Ce que j'en ai pensé :

Quinze portraits de femmes russes, confrontées aux changements de leur pays, souvent nostalgiques de l'ère communiste pour les plus âgées, mais surtout en plein désarroi féminin dans un cercle vicieux que certaines analysent parfois finement. Elles se positionnent comme des piliers de cette société où elles sont majoritaires, fortes, volontaires, souvent "survivantes" dans un monde où il faut faire preuve de débrouillardise.

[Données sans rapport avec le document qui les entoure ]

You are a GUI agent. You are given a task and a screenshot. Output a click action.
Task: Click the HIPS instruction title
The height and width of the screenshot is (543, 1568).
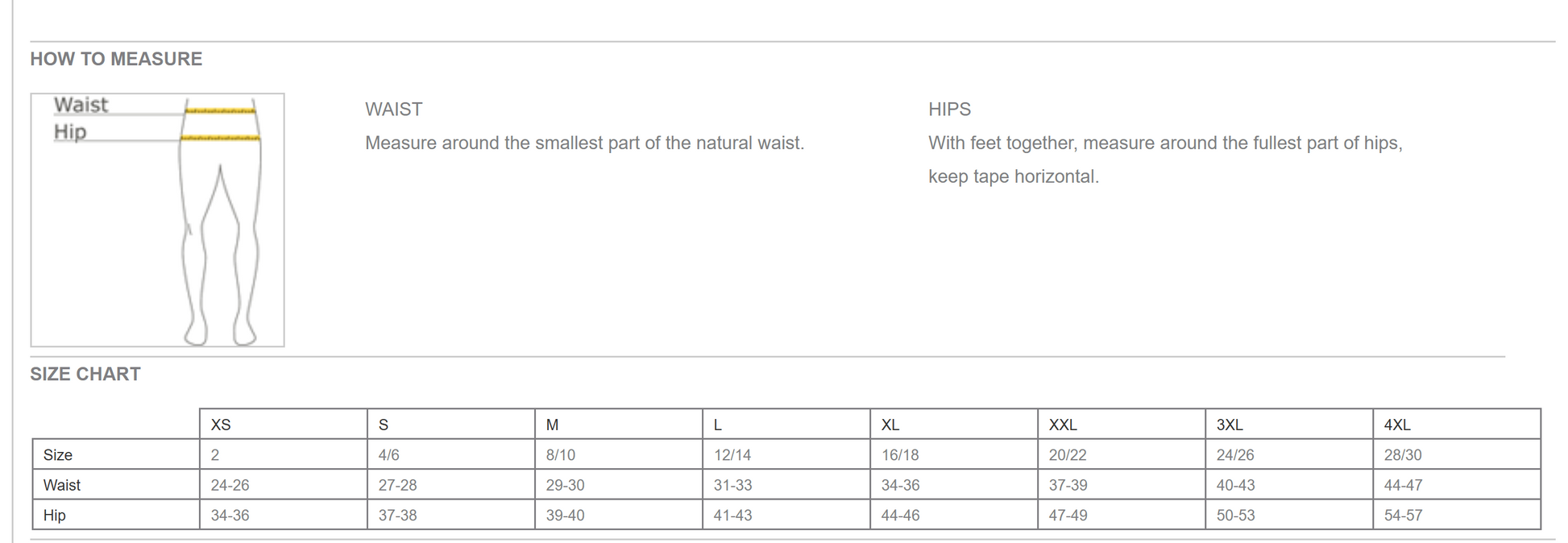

La femme russe rêve, toutes générations confondues, d'un homme "fort", d'un "vrai mec" qui les protège (en ce sens, certaines idéalisent Poutine qui a su redresser le pays, le remettre sous contrôle dès les années 2000) et pourtant, elles ont pris la place des hommes, assurant la subsistance, l'éducation de leurs enfants. Au travers de ces interviews, ces femmes racontent une société matriarcale avec ses défauts et ses lacunes, elles dévoilent leurs vies dans un système souvent monoparental (les hommes sont "morts" (la guerre, l'alcool et plus simplement l'absence, la démission du cadre familial).

Qu'importe l'amour ou le bonheur conjugal, seul le pragmatisme d'une vie épanouie semble importer, l'homme n'est là que pour fournir le confort et la sécurité et s'il défaille, c'est le divorce ! Tant d'ambivalences entre féminisme et traditionalisme désarçonne : s'agit-il des rémanences de la culture slave ? Ce document interroge sur leur place et leurs espoirs, savent-elles vraiment ce qu'elles veulent ?

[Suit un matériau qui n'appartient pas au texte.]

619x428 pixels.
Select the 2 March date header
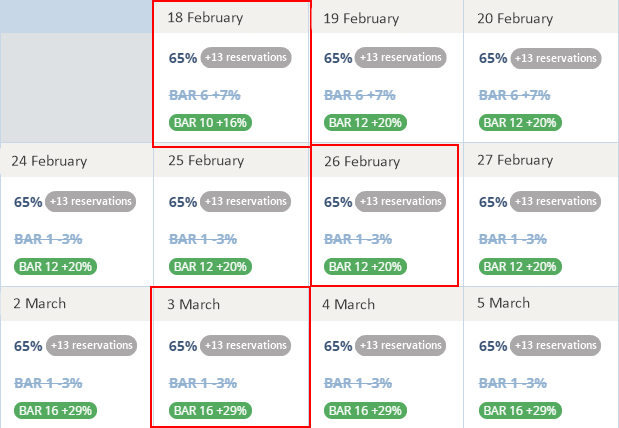click(40, 303)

Leurs discours mêlent leurs opinions sur les hommes, sur le régime, sur les valeurs familiales, sur le patriotisme, sur la religion aussi. 

Un document particulièrement intéressant sur une société mal connue qui offre un regard fascinant sur les ambiguïtés des femmes russes qu'analyse fort justement Mikhaïl (normal, il est psy !), le dernier témoignage et le seul masculin : "L'homme est celui qui a le phallus, la femme celle qui est le phallus" (Lacan).